Put the lines of the entries into a numbered list, starting with the line that contains "Viewport: 1344px width, 768px" and going on through the last line of the entries, skipping any blank lines. Leave the pictures out.
--- Begin ---
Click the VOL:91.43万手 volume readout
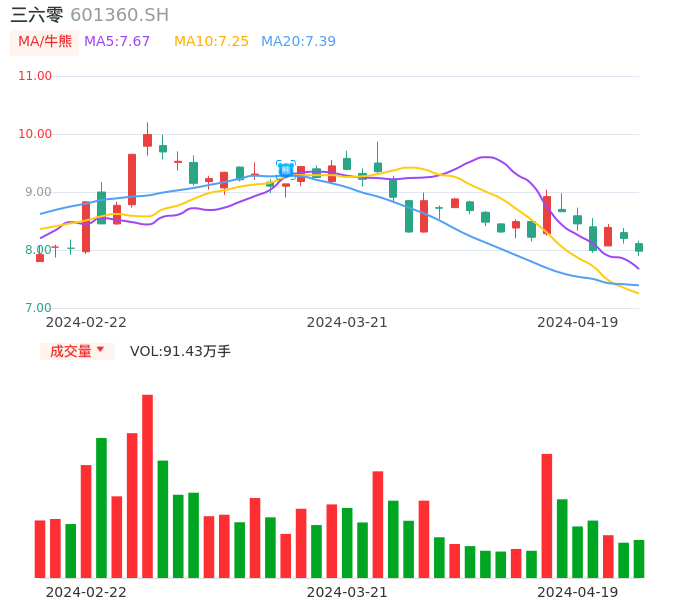Screen dimensions: 686x606 click(x=180, y=351)
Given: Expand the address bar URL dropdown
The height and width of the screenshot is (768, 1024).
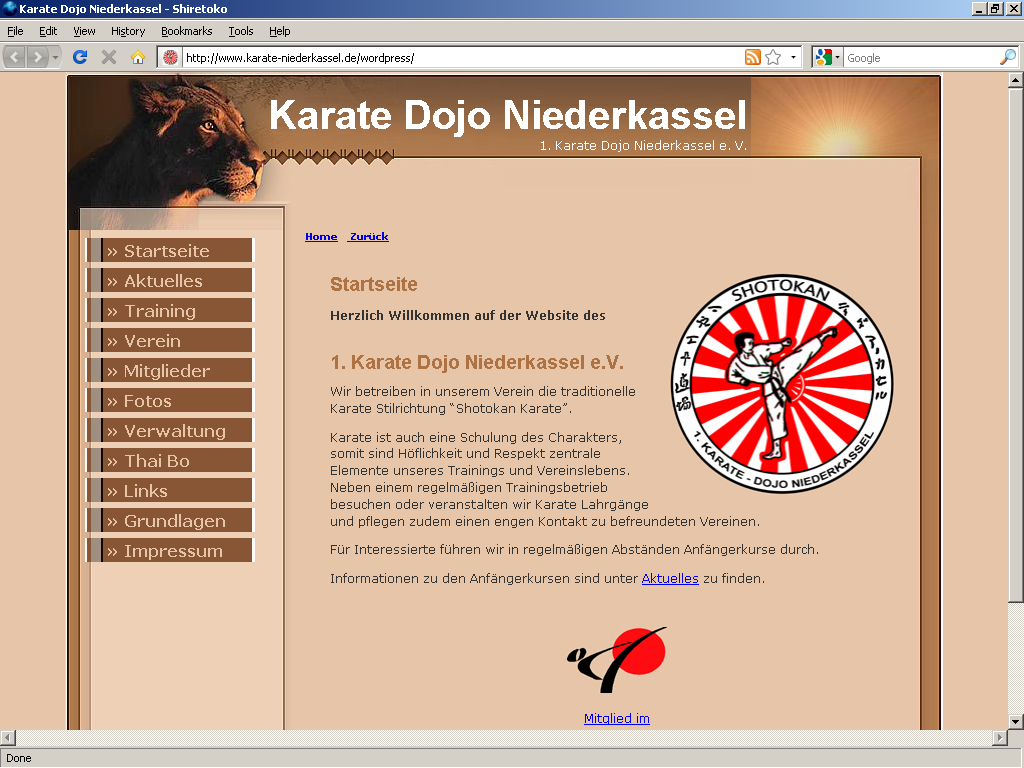Looking at the screenshot, I should (793, 57).
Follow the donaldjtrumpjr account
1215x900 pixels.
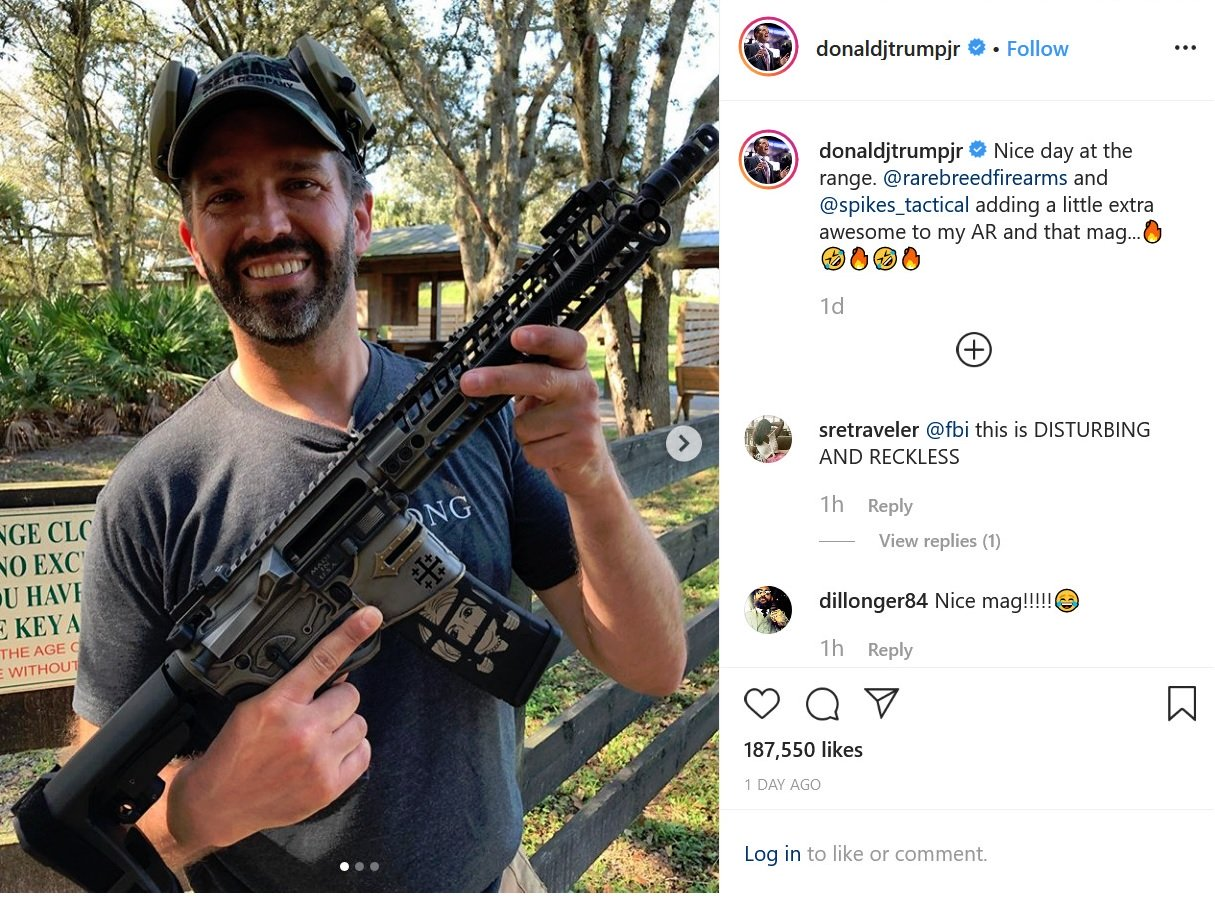(x=1037, y=48)
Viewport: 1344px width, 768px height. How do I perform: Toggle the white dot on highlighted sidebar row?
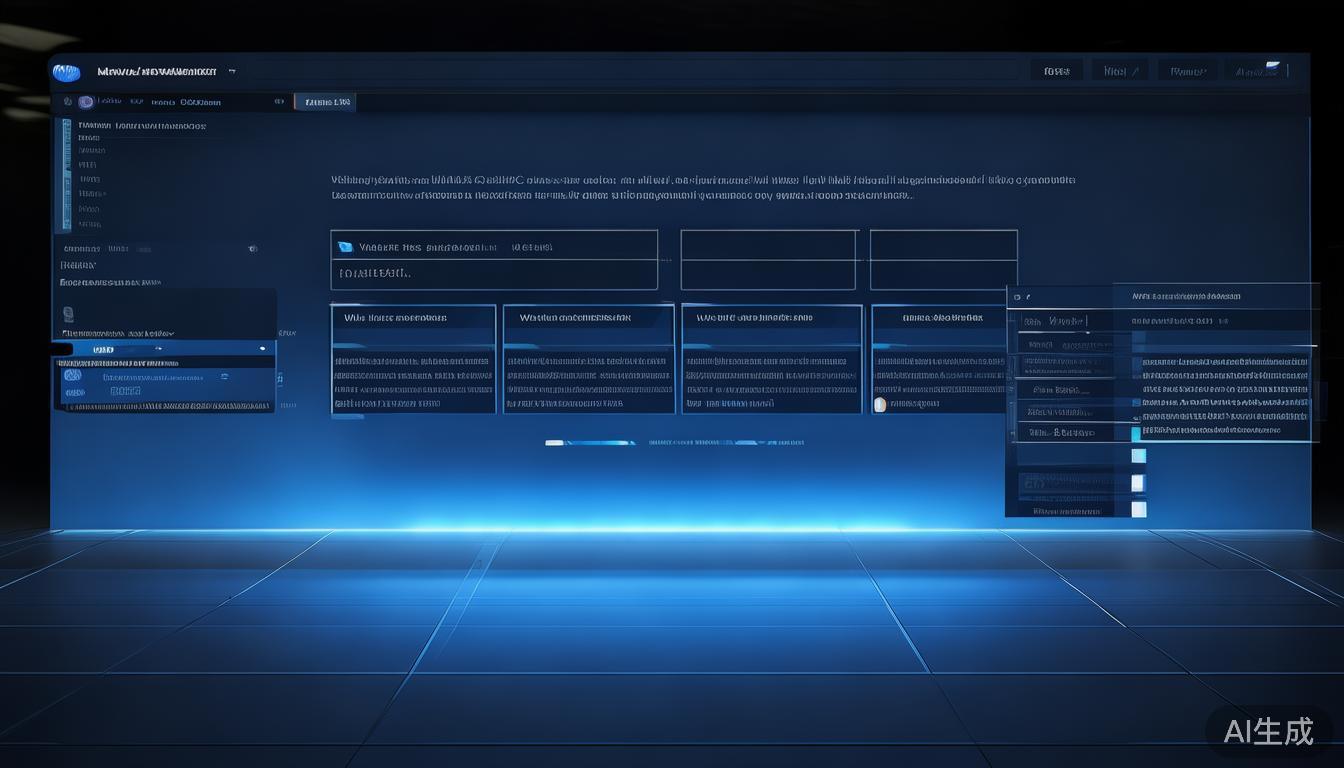pos(262,349)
--- End ---
Result of the exercise =
1. Viewport: 1344px width, 768px height. How do I perform: Toggle the white dot on highlighted sidebar row?
2. pos(262,349)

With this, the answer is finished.